■ **TASK TO COMPLETE**
Copy all of the material below line for line, changing nothing.

■ **DATASET CONTENT**
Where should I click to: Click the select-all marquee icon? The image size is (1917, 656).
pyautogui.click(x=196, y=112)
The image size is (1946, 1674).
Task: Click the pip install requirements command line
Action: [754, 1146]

■ **WRITTEN SOLUTION**
Where should I click to: Click the select-all marquee icon? The image size is (1917, 656).
pyautogui.click(x=196, y=112)
The image size is (1946, 1674).
Task: Click the pip install requirements command line
Action: [754, 1146]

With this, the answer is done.